» **Exercise instructions**:
Please reproduce the review of Low's album Double Negative below, word for word and in full.
━━ Text passage ━━
September 2018

Arts & Letters

Low’s ‘Double Negative’: studies in slow transformation

By Anwen Crawford
Twelve albums in, the Minnesota three-piece can still surprise in their unique way

The band Low, a trio, has existed since 1993, though only two of its members, Mimi Parker and Alan Sparhawk, who are married, have stayed the same. Parker sings and plays the drums. Sparhawk sings and plays electric guitar. The couple’s voices fit together like ice and water, and their songs are studies in slow transformation: consonance becomes dissonance, agitation becomes calm, or vice versa. Freezing, unthawing. Parker has described the marriage and the band as being “one and the same”, which may explain why Low’s third rung of bass player has been occupied by four different people.

The group is based, as it always has been, in Duluth, Minnesota, where the winters are severe. Although more than the weather is at stake in Low’s music, it’s hard to imagine a band with a sound so coldly particular living in Brisbane or Miami. You go to Low not for sunshine and cocktails but for a stinging spiritual exposure. Fun? Not especially. Memorable? As surely as a winter’s night is long.

Low’s 12th studio album, Double Negative, is released this month. Very few bands stick around long enough to make 12 albums, and the ones that do tend to sound, by this point, predictable and tired. But not Low, who can still modulate their fundamental style just enough to surprise you.

They can make one chord change sound like a cataclysm or, less often, like a miracle. Parker’s voice is limpid but aloof. Her kit could fit inside a suitcase. Floor tom. Snare. A couple of cymbals. She plays standing, mostly using brushes rather than sticks. Sparhawk, on his guitar, favours distortion and delay. In his voice he can find a tone that hints at a deep and abiding rage kept in check by an arid sense of humour. The first time I saw Low play live, many years ago, Sparhawk sang a version of The Smiths’ “Last Night I Dreamt That Somebody Loved Me” at a tempo slow enough to suggest that the song was moving backwards, while the corners of his mouth twitched into a fraction of a smile.
━━━
━━ Supplied entries ━━
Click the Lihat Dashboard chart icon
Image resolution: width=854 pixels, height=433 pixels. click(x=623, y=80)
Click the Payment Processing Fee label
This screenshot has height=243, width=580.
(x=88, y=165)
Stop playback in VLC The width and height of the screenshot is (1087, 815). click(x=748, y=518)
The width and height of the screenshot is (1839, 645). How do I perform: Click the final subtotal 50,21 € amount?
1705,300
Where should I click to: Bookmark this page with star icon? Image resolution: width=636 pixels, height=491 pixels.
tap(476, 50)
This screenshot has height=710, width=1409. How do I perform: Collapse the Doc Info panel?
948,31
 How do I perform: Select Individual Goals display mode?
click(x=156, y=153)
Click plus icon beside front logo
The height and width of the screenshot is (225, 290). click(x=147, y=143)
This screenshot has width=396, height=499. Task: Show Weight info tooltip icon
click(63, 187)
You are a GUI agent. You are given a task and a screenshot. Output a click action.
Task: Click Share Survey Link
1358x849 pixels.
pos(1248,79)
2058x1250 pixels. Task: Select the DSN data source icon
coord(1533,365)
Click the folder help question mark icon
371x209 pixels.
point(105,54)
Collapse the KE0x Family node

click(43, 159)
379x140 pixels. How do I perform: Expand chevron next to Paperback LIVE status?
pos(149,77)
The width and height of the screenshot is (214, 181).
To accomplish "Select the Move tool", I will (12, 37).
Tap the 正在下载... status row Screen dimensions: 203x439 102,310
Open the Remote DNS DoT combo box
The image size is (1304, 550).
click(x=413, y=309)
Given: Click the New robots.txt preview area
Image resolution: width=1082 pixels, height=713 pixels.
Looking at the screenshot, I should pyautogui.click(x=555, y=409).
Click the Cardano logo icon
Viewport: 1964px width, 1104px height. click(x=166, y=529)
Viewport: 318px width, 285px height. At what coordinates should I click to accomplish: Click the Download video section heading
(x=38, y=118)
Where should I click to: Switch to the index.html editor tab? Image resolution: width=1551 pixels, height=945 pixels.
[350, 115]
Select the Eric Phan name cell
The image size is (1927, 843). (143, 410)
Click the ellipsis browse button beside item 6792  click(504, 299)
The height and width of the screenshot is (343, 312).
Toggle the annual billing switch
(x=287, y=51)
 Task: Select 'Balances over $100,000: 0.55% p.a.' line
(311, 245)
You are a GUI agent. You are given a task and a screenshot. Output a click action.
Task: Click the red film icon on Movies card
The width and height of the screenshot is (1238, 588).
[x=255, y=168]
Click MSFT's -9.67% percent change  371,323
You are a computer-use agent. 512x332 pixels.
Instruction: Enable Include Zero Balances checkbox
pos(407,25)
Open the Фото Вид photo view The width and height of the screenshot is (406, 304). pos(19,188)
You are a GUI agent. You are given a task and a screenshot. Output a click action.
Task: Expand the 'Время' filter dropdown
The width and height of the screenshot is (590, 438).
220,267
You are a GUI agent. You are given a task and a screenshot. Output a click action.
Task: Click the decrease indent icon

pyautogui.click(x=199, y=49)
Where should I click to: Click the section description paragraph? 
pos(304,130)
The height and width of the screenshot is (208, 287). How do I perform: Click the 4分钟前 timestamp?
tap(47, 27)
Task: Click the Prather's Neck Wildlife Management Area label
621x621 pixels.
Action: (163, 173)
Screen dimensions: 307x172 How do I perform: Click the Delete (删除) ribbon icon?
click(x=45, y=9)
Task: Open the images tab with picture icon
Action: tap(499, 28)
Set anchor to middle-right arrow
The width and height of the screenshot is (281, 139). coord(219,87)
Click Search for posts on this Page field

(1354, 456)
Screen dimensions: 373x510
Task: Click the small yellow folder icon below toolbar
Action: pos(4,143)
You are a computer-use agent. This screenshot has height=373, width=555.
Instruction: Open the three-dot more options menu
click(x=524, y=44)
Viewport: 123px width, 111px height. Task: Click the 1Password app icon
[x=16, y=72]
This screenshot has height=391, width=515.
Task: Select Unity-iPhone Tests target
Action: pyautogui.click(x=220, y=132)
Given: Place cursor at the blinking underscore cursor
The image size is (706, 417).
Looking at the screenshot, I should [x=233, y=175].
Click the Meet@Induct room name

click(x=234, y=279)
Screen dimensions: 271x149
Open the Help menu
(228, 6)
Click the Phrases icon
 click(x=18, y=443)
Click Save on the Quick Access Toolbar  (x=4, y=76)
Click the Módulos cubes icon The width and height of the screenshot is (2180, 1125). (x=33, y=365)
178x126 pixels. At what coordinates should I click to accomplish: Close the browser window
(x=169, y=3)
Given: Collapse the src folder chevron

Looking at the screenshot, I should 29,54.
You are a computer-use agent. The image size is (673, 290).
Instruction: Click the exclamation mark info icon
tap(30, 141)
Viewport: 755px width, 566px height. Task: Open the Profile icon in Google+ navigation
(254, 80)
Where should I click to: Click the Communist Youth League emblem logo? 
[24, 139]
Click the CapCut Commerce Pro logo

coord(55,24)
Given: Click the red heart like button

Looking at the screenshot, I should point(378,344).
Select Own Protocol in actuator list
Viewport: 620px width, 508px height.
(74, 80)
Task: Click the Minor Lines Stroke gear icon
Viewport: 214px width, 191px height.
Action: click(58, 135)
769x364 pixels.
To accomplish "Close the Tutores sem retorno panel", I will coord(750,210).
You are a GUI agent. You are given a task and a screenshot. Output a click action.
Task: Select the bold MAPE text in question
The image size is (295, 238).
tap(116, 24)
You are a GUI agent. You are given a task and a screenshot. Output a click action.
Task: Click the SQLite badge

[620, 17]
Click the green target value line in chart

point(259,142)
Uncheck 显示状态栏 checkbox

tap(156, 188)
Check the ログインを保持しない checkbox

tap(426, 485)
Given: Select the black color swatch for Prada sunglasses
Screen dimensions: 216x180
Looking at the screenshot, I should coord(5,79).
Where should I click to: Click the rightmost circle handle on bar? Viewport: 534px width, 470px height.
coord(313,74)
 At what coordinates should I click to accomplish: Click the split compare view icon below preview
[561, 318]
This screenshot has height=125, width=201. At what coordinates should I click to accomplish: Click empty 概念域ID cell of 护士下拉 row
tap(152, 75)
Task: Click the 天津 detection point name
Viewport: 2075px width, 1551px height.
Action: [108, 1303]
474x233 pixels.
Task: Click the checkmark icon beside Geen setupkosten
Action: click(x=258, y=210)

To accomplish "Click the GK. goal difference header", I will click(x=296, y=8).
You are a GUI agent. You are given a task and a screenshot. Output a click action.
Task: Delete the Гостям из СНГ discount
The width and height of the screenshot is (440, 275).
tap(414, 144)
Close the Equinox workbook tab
━━━
» **Answer for the task**:
September 2018

Arts & Letters

Low’s ‘Double Negative’: studies in slow transformation

By Anwen Crawford
Twelve albums in, the Minnesota three-piece can still surprise in their unique way

The band Low, a trio, has existed since 1993, though only two of its members, Mimi Parker and Alan Sparhawk, who are married, have stayed the same. Parker sings and plays the drums. Sparhawk sings and plays electric guitar. The couple’s voices fit together like ice and water, and their songs are studies in slow transformation: consonance becomes dissonance, agitation becomes calm, or vice versa. Freezing, unthawing. Parker has described the marriage and the band as being “one and the same”, which may explain why Low’s third rung of bass player has been occupied by four different people.

The group is based, as it always has been, in Duluth, Minnesota, where the winters are severe. Although more than the weather is at stake in Low’s music, it’s hard to imagine a band with a sound so coldly particular living in Brisbane or Miami. You go to Low not for sunshine and cocktails but for a stinging spiritual exposure. Fun? Not especially. Memorable? As surely as a winter’s night is long.

Low’s 12th studio album, Double Negative, is released this month. Very few bands stick around long enough to make 12 albums, and the ones that do tend to sound, by this point, predictable and tired. But not Low, who can still modulate their fundamental style just enough to surprise you.

They can make one chord change sound like a cataclysm or, less often, like a miracle. Parker’s voice is limpid but aloof. Her kit could fit inside a suitcase. Floor tom. Snare. A couple of cymbals. She plays standing, mostly using brushes rather than sticks. Sparhawk, on his guitar, favours distortion and delay. In his voice he can find a tone that hints at a deep and abiding rage kept in check by an arid sense of humour. The first time I saw Low play live, many years ago, Sparhawk sang a version of The Smiths’ “Last Night I Dreamt That Somebody Loved Me” at a tempo slow enough to suggest that the song was moving backwards, while the corners of his mouth twitched into a fraction of a smile.